§ GOAL
Print the following lines word for word, keeping every line as it is.
══ EXCERPTED RECORDS
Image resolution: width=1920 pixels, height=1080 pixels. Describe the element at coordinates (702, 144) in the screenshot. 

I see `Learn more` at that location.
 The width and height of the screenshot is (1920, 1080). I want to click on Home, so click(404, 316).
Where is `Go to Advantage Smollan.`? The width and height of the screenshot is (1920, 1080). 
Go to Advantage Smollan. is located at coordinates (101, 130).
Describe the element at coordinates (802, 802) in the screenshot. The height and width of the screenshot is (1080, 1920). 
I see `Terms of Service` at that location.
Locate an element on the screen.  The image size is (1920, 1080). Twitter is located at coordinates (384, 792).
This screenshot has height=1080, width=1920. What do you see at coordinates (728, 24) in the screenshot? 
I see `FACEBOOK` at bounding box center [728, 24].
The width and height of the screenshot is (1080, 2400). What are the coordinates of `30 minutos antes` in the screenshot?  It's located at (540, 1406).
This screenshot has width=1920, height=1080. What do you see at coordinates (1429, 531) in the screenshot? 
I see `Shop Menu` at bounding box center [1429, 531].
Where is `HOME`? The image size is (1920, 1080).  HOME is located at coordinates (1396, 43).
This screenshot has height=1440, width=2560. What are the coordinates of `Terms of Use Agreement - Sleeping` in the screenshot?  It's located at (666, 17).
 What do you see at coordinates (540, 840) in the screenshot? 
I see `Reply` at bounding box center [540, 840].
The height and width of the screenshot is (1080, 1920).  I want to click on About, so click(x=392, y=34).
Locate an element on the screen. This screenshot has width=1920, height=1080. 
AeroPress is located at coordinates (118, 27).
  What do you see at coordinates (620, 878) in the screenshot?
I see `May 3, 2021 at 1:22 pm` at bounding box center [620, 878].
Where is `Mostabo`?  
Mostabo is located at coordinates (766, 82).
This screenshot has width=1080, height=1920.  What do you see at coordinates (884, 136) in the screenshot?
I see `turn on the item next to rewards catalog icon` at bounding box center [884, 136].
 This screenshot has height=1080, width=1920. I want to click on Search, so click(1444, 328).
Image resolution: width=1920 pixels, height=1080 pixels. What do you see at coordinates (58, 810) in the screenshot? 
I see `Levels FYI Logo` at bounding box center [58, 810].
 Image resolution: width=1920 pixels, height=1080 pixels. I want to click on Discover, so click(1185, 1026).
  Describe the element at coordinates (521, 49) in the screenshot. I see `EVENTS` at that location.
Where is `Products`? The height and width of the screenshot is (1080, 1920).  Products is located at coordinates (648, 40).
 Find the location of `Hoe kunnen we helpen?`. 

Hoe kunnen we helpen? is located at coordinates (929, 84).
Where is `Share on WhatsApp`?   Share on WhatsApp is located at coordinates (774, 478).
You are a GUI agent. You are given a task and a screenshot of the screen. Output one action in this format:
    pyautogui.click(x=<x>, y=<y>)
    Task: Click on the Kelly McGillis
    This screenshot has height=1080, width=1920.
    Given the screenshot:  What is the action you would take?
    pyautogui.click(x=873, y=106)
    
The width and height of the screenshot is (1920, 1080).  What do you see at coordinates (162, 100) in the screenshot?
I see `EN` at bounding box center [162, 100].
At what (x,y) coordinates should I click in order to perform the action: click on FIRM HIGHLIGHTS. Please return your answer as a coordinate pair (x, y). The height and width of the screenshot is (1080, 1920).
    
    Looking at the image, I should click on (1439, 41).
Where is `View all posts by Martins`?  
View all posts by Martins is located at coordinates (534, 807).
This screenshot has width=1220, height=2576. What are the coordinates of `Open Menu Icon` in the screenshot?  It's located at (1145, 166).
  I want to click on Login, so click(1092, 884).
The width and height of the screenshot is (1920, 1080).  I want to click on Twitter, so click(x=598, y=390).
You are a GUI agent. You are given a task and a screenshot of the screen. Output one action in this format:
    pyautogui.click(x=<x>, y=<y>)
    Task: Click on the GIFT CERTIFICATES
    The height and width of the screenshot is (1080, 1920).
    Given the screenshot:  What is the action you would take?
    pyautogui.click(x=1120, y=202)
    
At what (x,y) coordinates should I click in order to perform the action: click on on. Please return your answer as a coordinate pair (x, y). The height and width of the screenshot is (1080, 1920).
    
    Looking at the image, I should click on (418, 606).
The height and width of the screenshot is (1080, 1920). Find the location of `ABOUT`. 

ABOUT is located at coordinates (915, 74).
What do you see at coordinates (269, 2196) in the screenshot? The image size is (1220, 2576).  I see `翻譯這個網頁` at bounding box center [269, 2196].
════
§ EXERCISE RESPONSE
Image resolution: width=1920 pixels, height=1080 pixels. Describe the element at coordinates (702, 144) in the screenshot. 

I see `Learn more` at that location.
 The width and height of the screenshot is (1920, 1080). I want to click on Home, so click(404, 316).
Where is `Go to Advantage Smollan.`? The width and height of the screenshot is (1920, 1080). 
Go to Advantage Smollan. is located at coordinates (101, 130).
Describe the element at coordinates (802, 802) in the screenshot. The height and width of the screenshot is (1080, 1920). 
I see `Terms of Service` at that location.
Locate an element on the screen.  The image size is (1920, 1080). Twitter is located at coordinates (384, 792).
This screenshot has height=1080, width=1920. What do you see at coordinates (728, 24) in the screenshot? 
I see `FACEBOOK` at bounding box center [728, 24].
The width and height of the screenshot is (1080, 2400). What are the coordinates of `30 minutos antes` in the screenshot?  It's located at (540, 1406).
This screenshot has width=1920, height=1080. What do you see at coordinates (1429, 531) in the screenshot? 
I see `Shop Menu` at bounding box center [1429, 531].
Where is `HOME`? The image size is (1920, 1080).  HOME is located at coordinates (1396, 43).
This screenshot has height=1440, width=2560. What are the coordinates of `Terms of Use Agreement - Sleeping` in the screenshot?  It's located at (666, 17).
 What do you see at coordinates (540, 840) in the screenshot? 
I see `Reply` at bounding box center [540, 840].
The height and width of the screenshot is (1080, 1920).  I want to click on About, so click(x=392, y=34).
Locate an element on the screen. This screenshot has width=1920, height=1080. 
AeroPress is located at coordinates (118, 27).
  What do you see at coordinates (620, 878) in the screenshot?
I see `May 3, 2021 at 1:22 pm` at bounding box center [620, 878].
Where is `Mostabo`?  
Mostabo is located at coordinates (766, 82).
This screenshot has width=1080, height=1920.  What do you see at coordinates (884, 136) in the screenshot?
I see `turn on the item next to rewards catalog icon` at bounding box center [884, 136].
 This screenshot has height=1080, width=1920. I want to click on Search, so click(1444, 328).
Image resolution: width=1920 pixels, height=1080 pixels. What do you see at coordinates (58, 810) in the screenshot? 
I see `Levels FYI Logo` at bounding box center [58, 810].
 Image resolution: width=1920 pixels, height=1080 pixels. I want to click on Discover, so click(1185, 1026).
  Describe the element at coordinates (521, 49) in the screenshot. I see `EVENTS` at that location.
Where is `Products`? The height and width of the screenshot is (1080, 1920).  Products is located at coordinates (648, 40).
 Find the location of `Hoe kunnen we helpen?`. 

Hoe kunnen we helpen? is located at coordinates (929, 84).
Where is `Share on WhatsApp`?   Share on WhatsApp is located at coordinates (774, 478).
You are a GUI agent. You are given a task and a screenshot of the screen. Output one action in this format:
    pyautogui.click(x=<x>, y=<y>)
    Task: Click on the Kelly McGillis
    This screenshot has height=1080, width=1920.
    Given the screenshot:  What is the action you would take?
    pyautogui.click(x=873, y=106)
    
The width and height of the screenshot is (1920, 1080).  What do you see at coordinates (162, 100) in the screenshot?
I see `EN` at bounding box center [162, 100].
At what (x,y) coordinates should I click in order to perform the action: click on FIRM HIGHLIGHTS. Please return your answer as a coordinate pair (x, y). The height and width of the screenshot is (1080, 1920).
    
    Looking at the image, I should click on (1439, 41).
Where is `View all posts by Martins`?  
View all posts by Martins is located at coordinates (534, 807).
This screenshot has width=1220, height=2576. What are the coordinates of `Open Menu Icon` in the screenshot?  It's located at (1145, 166).
  I want to click on Login, so click(1092, 884).
The width and height of the screenshot is (1920, 1080).  I want to click on Twitter, so click(x=598, y=390).
You are a GUI agent. You are given a task and a screenshot of the screen. Output one action in this format:
    pyautogui.click(x=<x>, y=<y>)
    Task: Click on the GIFT CERTIFICATES
    The height and width of the screenshot is (1080, 1920).
    Given the screenshot:  What is the action you would take?
    pyautogui.click(x=1120, y=202)
    
At what (x,y) coordinates should I click in order to perform the action: click on on. Please return your answer as a coordinate pair (x, y). The height and width of the screenshot is (1080, 1920).
    
    Looking at the image, I should click on (418, 606).
The height and width of the screenshot is (1080, 1920). Find the location of `ABOUT`. 

ABOUT is located at coordinates (915, 74).
What do you see at coordinates (269, 2196) in the screenshot? The image size is (1220, 2576).  I see `翻譯這個網頁` at bounding box center [269, 2196].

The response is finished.